Use Hugging Face's ControlNet to generate an image from text, conditioned on detected edges from another image.

Used Rerun types used-rerun-types

Image, Tensor, TextDocument

Background background

Hugging Face's ControlNet allows to condition Stable Diffusion on various modalities. In this example we condition on edges detected by the Canny edge detector to keep our shape intact while generating an image with Stable Diffusion. This generates a new image based on the text prompt, but that still retains the structure of the control image. We visualize the whole generation process with Rerun.

Logging and visualizing with Rerun logging-and-visualizing-with-rerun

The visualizations in this example were created with the following Rerun code.

Images images

rr.log("input/raw", rr.Image(image), timeless=True)
rr.log("input/canny", rr.Image(canny_image), timeless=True)

The input image and control canny_image are marked as timeless and logged in rerun.

Timeless entities belong to all timelines (existing ones, and ones not yet created) and are shown leftmost in the time panel in the viewer. This is useful for entities that aren't part of normal data capture, but set the scene for how they are shown.

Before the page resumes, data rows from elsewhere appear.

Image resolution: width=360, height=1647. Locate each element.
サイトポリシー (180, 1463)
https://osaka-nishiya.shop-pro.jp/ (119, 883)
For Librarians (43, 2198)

This designation ensures their constant availability across all timelines in Rerun, aiding in consistent comparison and documentation.

Prompts prompts

rr.log("positive_prompt", rr.TextDocument(prompt), timeless=True)
rr.log("negative_prompt", rr.TextDocument(negative_prompt), timeless=True)

The positive and negative prompt used for generation is logged to Rerun.

Custom diffusion step callback custom-diffusion-step-callback

We use a custom callback function for ControlNet that logs the output and the latent values at each timestep, which makes it possible for us to view all timesteps of the generation in Rerun.

def controlnet_callback(
    iteration: int, timestep: float, latents: torch.Tensor, pipeline: StableDiffusionXLControlNetPipeline
) -> None:
    rr.set_time_sequence("iteration", iteration)
    rr.set_time_seconds("timestep", timestep)
    rr.log("output", rr.Image(image))
    rr.log("latent", rr.Tensor(latents.squeeze(), dim_names=["channel", "height", "width"]))

Output image output-image

rr.log("output", rr.Image(images))

Finally we log the output image generated by ControlNet.

Run the code run-the-code

To run this example, make sure you have the Rerun repository checked out and the latest SDK installed:

pip install --upgrade rerun-sdk  # install the latest Rerun SDK
git clone  # Clone the repository
cd rerun
git checkout latest  # Check out the commit matching the latest SDK release

Install the necessary libraries specified in the requirements file:

pip install -e examples/python/controlnet

To experiment with the provided example, simply execute the main Python script:

python -m controlnet

You can specify your own image and prompts using

python -m controlnet [--img-path IMG_PATH] [--prompt PROMPT] [--negative-prompt NEGATIVE_PROMPT]

This example requires a machine with CUDA backend available for pytorch (GPU) to work.